8. starwarsjunkie: Untitled
Again, a lot of good description and imagery. Also, a very creative depiction of the Reaper. Again, not much capitalization. It's not really my cup of tea, so it felt like it was dragging on; I felt like the Reaper was lecturing Oswyn. Does he really have time to explain all of that to Oswyn? Also, I think he made the Reaper too badass and overplayed the fatalistic thematic idea, because it doesn't leave any more room for plot to advance. Other than that, super solid throughout.
9. Labaraxadores: "Long live the Klan!"
I'll give you the benefit of the doubt that the lack of development was because of time factors. I think you know what you need to work on.
10. 4urentertainment: "Kitty"
Again, solid throughout. Very nice description and good pacing. I thought this story had the most suspense, but I felt the ending was too abrupt, like part 2 was going to follow immediately. So, I felt like not all of the suspense was cashed in at the end; I think because the narration is too casual. Also, where did he run? Was it not completely dark?

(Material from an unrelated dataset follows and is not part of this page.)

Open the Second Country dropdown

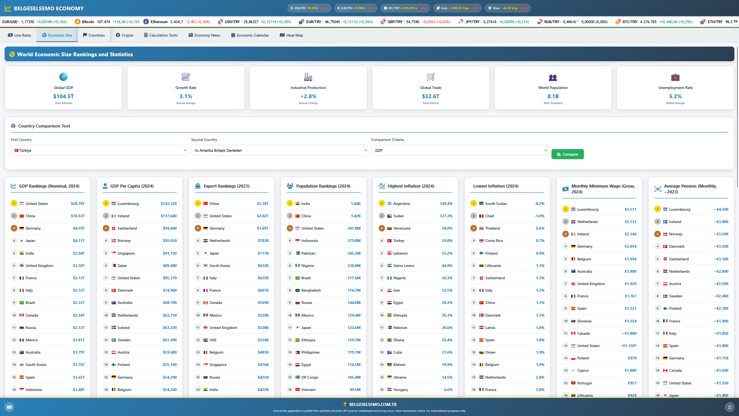click(x=279, y=151)
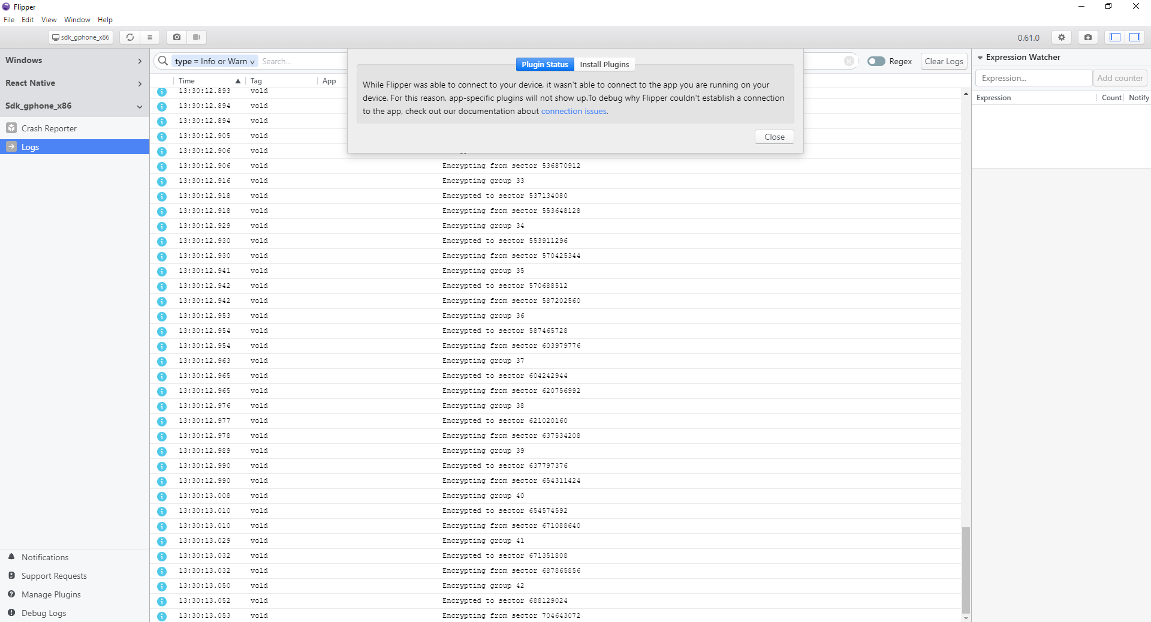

11. Zombie445: "Ornithophobia"
Why did I enjoy this story so much? Too much clumsy dialogue that really interrupted the narrative, as well as too much telling. The plot doesn't really make sense but I liked the absurdity. I did not like the characters; they felt too one-dimensional, although they were pretty funny. Part 3, I thought, was pretty damn good. If only the entire story was written like that.
12. Roxxar: "Untitled"
Again, I will give him the benefit of the doubt regarding the word count as to why this story was so haphazard. The three main problems are narrative structure, presentation, and plot. You have to give reasons for the plot to continue. You have the MacGuffin, I guess (cop+case) but there was no exposition or development. Then again, you have to deal with characterization and conflict, but again, I will give the benefit of the doubt. Also, the part when that guy's chest exploded was so crazy! If you could have made it significant, that would have been sweet.